Convert each non-blank line of the material below into a string in a JSON list, keeping one string per line and skipping blank lines.

======== Input records ========

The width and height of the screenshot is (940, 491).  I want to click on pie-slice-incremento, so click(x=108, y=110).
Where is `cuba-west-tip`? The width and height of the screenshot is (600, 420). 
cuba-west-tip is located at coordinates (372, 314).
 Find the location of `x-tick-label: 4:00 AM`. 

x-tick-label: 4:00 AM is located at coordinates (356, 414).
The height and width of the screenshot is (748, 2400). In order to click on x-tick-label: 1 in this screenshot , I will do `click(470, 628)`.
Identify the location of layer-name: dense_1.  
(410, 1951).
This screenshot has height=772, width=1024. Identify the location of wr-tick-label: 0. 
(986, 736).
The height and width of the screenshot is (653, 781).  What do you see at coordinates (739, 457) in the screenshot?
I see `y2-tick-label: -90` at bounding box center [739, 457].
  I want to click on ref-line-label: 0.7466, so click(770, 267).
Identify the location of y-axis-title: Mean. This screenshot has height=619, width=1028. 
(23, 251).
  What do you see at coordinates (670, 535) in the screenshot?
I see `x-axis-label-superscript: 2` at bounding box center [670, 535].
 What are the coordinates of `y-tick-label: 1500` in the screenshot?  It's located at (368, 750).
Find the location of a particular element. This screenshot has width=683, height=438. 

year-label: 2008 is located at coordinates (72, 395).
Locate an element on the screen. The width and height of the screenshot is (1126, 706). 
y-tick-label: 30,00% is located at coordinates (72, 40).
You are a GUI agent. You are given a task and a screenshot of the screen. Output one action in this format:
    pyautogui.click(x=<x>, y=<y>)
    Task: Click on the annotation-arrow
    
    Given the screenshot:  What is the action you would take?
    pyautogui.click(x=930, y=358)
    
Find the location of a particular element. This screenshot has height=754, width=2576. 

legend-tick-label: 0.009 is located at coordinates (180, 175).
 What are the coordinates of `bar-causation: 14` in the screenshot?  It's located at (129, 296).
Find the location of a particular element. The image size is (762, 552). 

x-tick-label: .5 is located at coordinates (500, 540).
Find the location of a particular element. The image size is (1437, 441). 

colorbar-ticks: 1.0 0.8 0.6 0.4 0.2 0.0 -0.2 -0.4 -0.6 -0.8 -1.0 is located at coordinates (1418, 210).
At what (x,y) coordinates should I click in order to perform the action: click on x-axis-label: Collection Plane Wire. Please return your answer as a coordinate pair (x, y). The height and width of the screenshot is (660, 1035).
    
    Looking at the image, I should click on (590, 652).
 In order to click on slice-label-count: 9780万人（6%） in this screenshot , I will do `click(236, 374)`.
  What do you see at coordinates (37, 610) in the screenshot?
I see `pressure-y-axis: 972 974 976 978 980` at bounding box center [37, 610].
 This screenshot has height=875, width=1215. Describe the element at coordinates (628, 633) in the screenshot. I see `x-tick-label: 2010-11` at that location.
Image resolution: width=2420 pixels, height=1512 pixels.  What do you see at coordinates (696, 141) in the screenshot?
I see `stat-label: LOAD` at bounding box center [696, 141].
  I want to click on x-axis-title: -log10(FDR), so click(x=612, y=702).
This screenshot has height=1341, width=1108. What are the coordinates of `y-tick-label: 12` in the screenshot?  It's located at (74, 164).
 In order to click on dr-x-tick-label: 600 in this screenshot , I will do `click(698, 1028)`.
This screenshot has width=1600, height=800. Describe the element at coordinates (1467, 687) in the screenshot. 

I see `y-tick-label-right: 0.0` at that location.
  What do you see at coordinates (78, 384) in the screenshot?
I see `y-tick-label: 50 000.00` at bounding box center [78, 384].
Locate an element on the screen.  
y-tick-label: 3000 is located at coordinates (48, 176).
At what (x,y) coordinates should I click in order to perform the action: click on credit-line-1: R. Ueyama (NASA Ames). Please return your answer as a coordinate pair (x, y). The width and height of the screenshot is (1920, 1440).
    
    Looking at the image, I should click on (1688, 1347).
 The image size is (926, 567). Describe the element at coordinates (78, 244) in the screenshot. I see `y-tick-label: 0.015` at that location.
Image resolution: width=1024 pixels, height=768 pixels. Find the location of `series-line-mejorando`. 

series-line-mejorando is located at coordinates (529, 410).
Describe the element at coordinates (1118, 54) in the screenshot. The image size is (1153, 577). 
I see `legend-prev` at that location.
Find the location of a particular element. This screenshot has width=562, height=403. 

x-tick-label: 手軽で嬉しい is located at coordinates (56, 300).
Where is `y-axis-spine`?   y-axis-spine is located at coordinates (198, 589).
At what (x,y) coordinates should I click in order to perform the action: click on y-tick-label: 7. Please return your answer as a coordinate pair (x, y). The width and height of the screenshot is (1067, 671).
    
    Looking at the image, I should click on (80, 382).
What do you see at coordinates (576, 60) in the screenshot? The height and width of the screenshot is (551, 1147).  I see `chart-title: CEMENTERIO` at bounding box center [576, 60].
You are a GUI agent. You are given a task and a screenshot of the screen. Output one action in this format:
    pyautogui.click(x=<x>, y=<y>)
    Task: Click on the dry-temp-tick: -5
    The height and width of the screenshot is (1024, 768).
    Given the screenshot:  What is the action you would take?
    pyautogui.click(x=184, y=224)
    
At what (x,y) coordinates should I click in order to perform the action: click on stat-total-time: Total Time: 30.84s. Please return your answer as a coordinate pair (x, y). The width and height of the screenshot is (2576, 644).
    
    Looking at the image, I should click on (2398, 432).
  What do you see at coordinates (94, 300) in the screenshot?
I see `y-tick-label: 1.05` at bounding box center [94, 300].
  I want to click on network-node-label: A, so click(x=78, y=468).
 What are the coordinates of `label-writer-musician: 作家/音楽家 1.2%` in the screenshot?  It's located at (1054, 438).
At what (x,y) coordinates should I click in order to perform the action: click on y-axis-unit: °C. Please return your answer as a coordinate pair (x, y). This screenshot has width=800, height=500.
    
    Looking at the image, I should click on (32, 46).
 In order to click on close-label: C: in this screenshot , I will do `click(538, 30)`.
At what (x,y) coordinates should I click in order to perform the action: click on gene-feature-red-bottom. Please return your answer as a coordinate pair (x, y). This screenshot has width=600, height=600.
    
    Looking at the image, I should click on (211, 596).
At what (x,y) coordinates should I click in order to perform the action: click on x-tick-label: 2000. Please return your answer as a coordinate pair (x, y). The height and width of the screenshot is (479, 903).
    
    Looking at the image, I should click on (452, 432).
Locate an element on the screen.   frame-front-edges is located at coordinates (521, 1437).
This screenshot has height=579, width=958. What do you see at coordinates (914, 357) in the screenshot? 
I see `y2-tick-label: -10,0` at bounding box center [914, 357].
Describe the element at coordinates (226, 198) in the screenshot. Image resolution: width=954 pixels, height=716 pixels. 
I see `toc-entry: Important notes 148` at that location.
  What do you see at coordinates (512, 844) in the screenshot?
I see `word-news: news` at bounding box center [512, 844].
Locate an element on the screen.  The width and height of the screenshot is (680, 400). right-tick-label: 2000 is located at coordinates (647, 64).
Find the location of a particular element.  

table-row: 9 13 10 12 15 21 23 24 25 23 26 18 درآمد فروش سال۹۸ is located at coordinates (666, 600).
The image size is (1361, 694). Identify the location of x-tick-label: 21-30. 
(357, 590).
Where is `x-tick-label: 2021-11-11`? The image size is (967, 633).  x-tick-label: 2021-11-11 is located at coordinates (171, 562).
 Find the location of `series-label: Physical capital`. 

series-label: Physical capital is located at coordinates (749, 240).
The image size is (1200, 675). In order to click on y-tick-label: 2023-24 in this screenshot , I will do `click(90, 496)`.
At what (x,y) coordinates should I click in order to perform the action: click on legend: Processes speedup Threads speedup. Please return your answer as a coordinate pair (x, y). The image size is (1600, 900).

========

» **The answer**
[
  "The width and height of the screenshot is (940, 491).  I want to click on pie-slice-incremento, so click(x=108, y=110).",
  "Where is `cuba-west-tip`? The width and height of the screenshot is (600, 420). ",
  "cuba-west-tip is located at coordinates (372, 314).",
  " Find the location of `x-tick-label: 4:00 AM`. ",
  "x-tick-label: 4:00 AM is located at coordinates (356, 414).",
  "The height and width of the screenshot is (748, 2400). In order to click on x-tick-label: 1 in this screenshot , I will do `click(470, 628)`.",
  "Identify the location of layer-name: dense_1.  ",
  "(410, 1951).",
  "This screenshot has height=772, width=1024. Identify the location of wr-tick-label: 0. ",
  "(986, 736).",
  "The height and width of the screenshot is (653, 781).  What do you see at coordinates (739, 457) in the screenshot?",
  "I see `y2-tick-label: -90` at bounding box center [739, 457].",
  "  I want to click on ref-line-label: 0.7466, so click(770, 267).",
  "Identify the location of y-axis-title: Mean. This screenshot has height=619, width=1028. ",
  "(23, 251).",
  "  What do you see at coordinates (670, 535) in the screenshot?",
  "I see `x-axis-label-superscript: 2` at bounding box center [670, 535].",
  " What are the coordinates of `y-tick-label: 1500` in the screenshot?  It's located at (368, 750).",
  "Find the location of a particular element. This screenshot has width=683, height=438. ",
  "year-label: 2008 is located at coordinates (72, 395).",
  "Locate an element on the screen. The width and height of the screenshot is (1126, 706). ",
  "y-tick-label: 30,00% is located at coordinates (72, 40).",
  "You are a GUI agent. You are given a task and a screenshot of the screen. Output one action in this format:",
  "    pyautogui.click(x=<x>, y=<y>)",
  "    Task: Click on the annotation-arrow",
  "    Given the screenshot:  What is the action you would take?",
  "    pyautogui.click(x=930, y=358)",
  "Find the location of a particular element. This screenshot has height=754, width=2576. ",
  "legend-tick-label: 0.009 is located at coordinates (180, 175).",
  " What are the coordinates of `bar-causation: 14` in the screenshot?  It's located at (129, 296).",
  "Find the location of a particular element. The image size is (762, 552). ",
  "x-tick-label: .5 is located at coordinates (500, 540).",
  "Find the location of a particular element. The image size is (1437, 441). ",
  "colorbar-ticks: 1.0 0.8 0.6 0.4 0.2 0.0 -0.2 -0.4 -0.6 -0.8 -1.0 is located at coordinates (1418, 210).",
  "At what (x,y) coordinates should I click in order to perform the action: click on x-axis-label: Collection Plane Wire. Please return your answer as a coordinate pair (x, y). The height and width of the screenshot is (660, 1035).",
  "    Looking at the image, I should click on (590, 652).",
  " In order to click on slice-label-count: 9780万人（6%） in this screenshot , I will do `click(236, 374)`.",
  "  What do you see at coordinates (37, 610) in the screenshot?",
  "I see `pressure-y-axis: 972 974 976 978 980` at bounding box center [37, 610].",
  " This screenshot has height=875, width=1215. Describe the element at coordinates (628, 633) in the screenshot. I see `x-tick-label: 2010-11` at that location.",
  "Image resolution: width=2420 pixels, height=1512 pixels.  What do you see at coordinates (696, 141) in the screenshot?",
  "I see `stat-label: LOAD` at bounding box center [696, 141].",
  "  I want to click on x-axis-title: -log10(FDR), so click(x=612, y=702).",
  "This screenshot has height=1341, width=1108. What are the coordinates of `y-tick-label: 12` in the screenshot?  It's located at (74, 164).",
  " In order to click on dr-x-tick-label: 600 in this screenshot , I will do `click(698, 1028)`.",
  "This screenshot has width=1600, height=800. Describe the element at coordinates (1467, 687) in the screenshot. ",
  "I see `y-tick-label-right: 0.0` at that location.",
  "  What do you see at coordinates (78, 384) in the screenshot?",
  "I see `y-tick-label: 50 000.00` at bounding box center [78, 384].",
  "Locate an element on the screen.  ",
  "y-tick-label: 3000 is located at coordinates (48, 176).",
  "At what (x,y) coordinates should I click in order to perform the action: click on credit-line-1: R. Ueyama (NASA Ames). Please return your answer as a coordinate pair (x, y). The width and height of the screenshot is (1920, 1440).",
  "    Looking at the image, I should click on (1688, 1347).",
  " The image size is (926, 567). Describe the element at coordinates (78, 244) in the screenshot. I see `y-tick-label: 0.015` at that location.",
  "Image resolution: width=1024 pixels, height=768 pixels. Find the location of `series-line-mejorando`. ",
  "series-line-mejorando is located at coordinates (529, 410).",
  "Describe the element at coordinates (1118, 54) in the screenshot. The image size is (1153, 577). ",
  "I see `legend-prev` at that location.",
  "Find the location of a particular element. This screenshot has width=562, height=403. ",
  "x-tick-label: 手軽で嬉しい is located at coordinates (56, 300).",
  "Where is `y-axis-spine`?   y-axis-spine is located at coordinates (198, 589).",
  "At what (x,y) coordinates should I click in order to perform the action: click on y-tick-label: 7. Please return your answer as a coordinate pair (x, y). The width and height of the screenshot is (1067, 671).",
  "    Looking at the image, I should click on (80, 382).",
  "What do you see at coordinates (576, 60) in the screenshot? The height and width of the screenshot is (551, 1147).  I see `chart-title: CEMENTERIO` at bounding box center [576, 60].",
  "You are a GUI agent. You are given a task and a screenshot of the screen. Output one action in this format:",
  "    pyautogui.click(x=<x>, y=<y>)",
  "    Task: Click on the dry-temp-tick: -5",
  "    The height and width of the screenshot is (1024, 768).",
  "    Given the screenshot:  What is the action you would take?",
  "    pyautogui.click(x=184, y=224)",
  "At what (x,y) coordinates should I click in order to perform the action: click on stat-total-time: Total Time: 30.84s. Please return your answer as a coordinate pair (x, y). The width and height of the screenshot is (2576, 644).",
  "    Looking at the image, I should click on (2398, 432).",
  "  What do you see at coordinates (94, 300) in the screenshot?",
  "I see `y-tick-label: 1.05` at bounding box center [94, 300].",
  "  I want to click on network-node-label: A, so click(x=78, y=468).",
  " What are the coordinates of `label-writer-musician: 作家/音楽家 1.2%` in the screenshot?  It's located at (1054, 438).",
  "At what (x,y) coordinates should I click in order to perform the action: click on y-axis-unit: °C. Please return your answer as a coordinate pair (x, y). This screenshot has width=800, height=500.",
  "    Looking at the image, I should click on (32, 46).",
  " In order to click on close-label: C: in this screenshot , I will do `click(538, 30)`.",
  "At what (x,y) coordinates should I click in order to perform the action: click on gene-feature-red-bottom. Please return your answer as a coordinate pair (x, y). This screenshot has width=600, height=600.",
  "    Looking at the image, I should click on (211, 596).",
  "At what (x,y) coordinates should I click in order to perform the action: click on x-tick-label: 2000. Please return your answer as a coordinate pair (x, y). The height and width of the screenshot is (479, 903).",
  "    Looking at the image, I should click on (452, 432).",
  "Locate an element on the screen.   frame-front-edges is located at coordinates (521, 1437).",
  "This screenshot has height=579, width=958. What do you see at coordinates (914, 357) in the screenshot? ",
  "I see `y2-tick-label: -10,0` at bounding box center [914, 357].",
  "Describe the element at coordinates (226, 198) in the screenshot. Image resolution: width=954 pixels, height=716 pixels. ",
  "I see `toc-entry: Important notes 148` at that location.",
  "  What do you see at coordinates (512, 844) in the screenshot?",
  "I see `word-news: news` at bounding box center [512, 844].",
  "Locate an element on the screen.  The width and height of the screenshot is (680, 400). right-tick-label: 2000 is located at coordinates (647, 64).",
  "Find the location of a particular element.  ",
  "table-row: 9 13 10 12 15 21 23 24 25 23 26 18 درآمد فروش سال۹۸ is located at coordinates (666, 600).",
  "The image size is (1361, 694). Identify the location of x-tick-label: 21-30. ",
  "(357, 590).",
  "Where is `x-tick-label: 2021-11-11`? The image size is (967, 633).  x-tick-label: 2021-11-11 is located at coordinates (171, 562).",
  " Find the location of `series-label: Physical capital`. ",
  "series-label: Physical capital is located at coordinates (749, 240).",
  "The image size is (1200, 675). In order to click on y-tick-label: 2023-24 in this screenshot , I will do `click(90, 496)`.",
  "At what (x,y) coordinates should I click in order to perform the action: click on legend: Processes speedup Threads speedup. Please return your answer as a coordinate pair (x, y). The image size is (1600, 900)."
]